La piel que habito está basada en la novela Tarántula escrita por Thierry Jonquet, quien también colaboró en el guión escrito a seis manos en conjunto con los hermanos Almodóvar. Este escritor francés, fallecido hace dos años, le dio nueva vida a la novela neo noir europea de nuestros días, dotándola de un humor melodramáticamente fársico, de situaciones exageradas y con personajes muy sólidos dentro de una propia cosmogonía de estereotipos alucinados. Elegante post-romanticismo naive pop de llanuras kitsch y crestas camp; que vuelven a recordar la unión que se dio con otro escritor similar: Barry Gifford cuando conoció al director David Lynch, dando pie a dos cintas emblemáticas del cine monumental de arte industrial de los noventas.
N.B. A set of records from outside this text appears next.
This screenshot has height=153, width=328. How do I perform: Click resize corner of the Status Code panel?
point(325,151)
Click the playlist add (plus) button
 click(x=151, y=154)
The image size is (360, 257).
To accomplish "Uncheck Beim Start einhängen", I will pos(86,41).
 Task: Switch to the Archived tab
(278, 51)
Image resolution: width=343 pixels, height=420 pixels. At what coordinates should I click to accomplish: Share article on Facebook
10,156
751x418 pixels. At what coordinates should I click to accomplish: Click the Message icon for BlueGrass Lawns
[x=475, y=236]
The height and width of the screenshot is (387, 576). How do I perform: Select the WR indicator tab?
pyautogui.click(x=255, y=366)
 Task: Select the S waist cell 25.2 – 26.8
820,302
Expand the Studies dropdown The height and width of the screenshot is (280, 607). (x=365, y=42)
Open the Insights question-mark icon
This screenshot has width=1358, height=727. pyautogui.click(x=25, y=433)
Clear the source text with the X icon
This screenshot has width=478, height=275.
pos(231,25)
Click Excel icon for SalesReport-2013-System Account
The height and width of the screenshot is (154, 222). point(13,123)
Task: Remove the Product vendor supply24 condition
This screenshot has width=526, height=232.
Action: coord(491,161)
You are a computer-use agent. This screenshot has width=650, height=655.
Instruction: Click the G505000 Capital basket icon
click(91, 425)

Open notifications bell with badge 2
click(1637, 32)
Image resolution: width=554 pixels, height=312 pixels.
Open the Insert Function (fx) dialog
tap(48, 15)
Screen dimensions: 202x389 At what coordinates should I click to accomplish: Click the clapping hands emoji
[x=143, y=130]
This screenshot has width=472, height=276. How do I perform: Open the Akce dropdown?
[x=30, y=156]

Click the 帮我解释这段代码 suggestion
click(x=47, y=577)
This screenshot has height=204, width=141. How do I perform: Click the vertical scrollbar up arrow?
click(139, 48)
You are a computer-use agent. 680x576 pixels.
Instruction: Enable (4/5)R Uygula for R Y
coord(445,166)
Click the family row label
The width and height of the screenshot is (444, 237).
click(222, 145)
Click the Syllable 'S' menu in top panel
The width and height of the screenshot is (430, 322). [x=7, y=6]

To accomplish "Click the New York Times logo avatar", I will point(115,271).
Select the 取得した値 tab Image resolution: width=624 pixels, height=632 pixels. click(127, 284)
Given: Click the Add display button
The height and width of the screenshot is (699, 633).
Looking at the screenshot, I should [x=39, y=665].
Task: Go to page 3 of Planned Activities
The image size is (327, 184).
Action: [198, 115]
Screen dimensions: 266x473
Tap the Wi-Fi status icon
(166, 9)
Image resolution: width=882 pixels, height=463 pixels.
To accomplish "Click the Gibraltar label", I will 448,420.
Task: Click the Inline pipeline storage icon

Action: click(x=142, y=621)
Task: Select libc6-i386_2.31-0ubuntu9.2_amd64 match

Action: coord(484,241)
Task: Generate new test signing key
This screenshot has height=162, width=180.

La primera fue adaptada directamente de su novela Salvaje de corazón (David Lynch, 1990) que le valió una Palma de Oro en Cannes y la segunda fue un trabajo de autoría conjunta en su guión Carretera perdida (David Lynch, 1996), esquizofrénico relato dónde finalmente Lynch exploraba los límites del cine  y la dualidad femenina a partir de la doble mirada masculina; una vez más, el fantasma de Hitchcock es imposible de exorcizar en este caso. Esto es justo lo que necesitaba Almodóvar, un sólido mundo del cual asirse, tan complejo como su propia mente; pero del cual tuviera la objetividad natural de un material ajeno con fuerte lógica interna que no puede ser afectada por la estética como suele ocurrirle. Un mundo donde Kika (Pedro Almodóvar, 1993) y Átame (Pedro Almodóvar, 1990) tienen sentido de manera conjunta y disolviendo sus poderosas imágenes arquetípicas en una intrincada trama.

El hermano malo vuelve hambriento para follarse una vez más al tesoro del hermano bueno. Vestido de tigre rayado de carnaval, hablando con acento portugués, sin un solo cabello en la cabeza brillante, hirviendo en cada gesto. Hermano felino con maquillaje infantil, ignora lo que habita en esa piel, lo que nunca podrá tener, lo que lo condena infinitamente en un inextinguible deseo sin fin.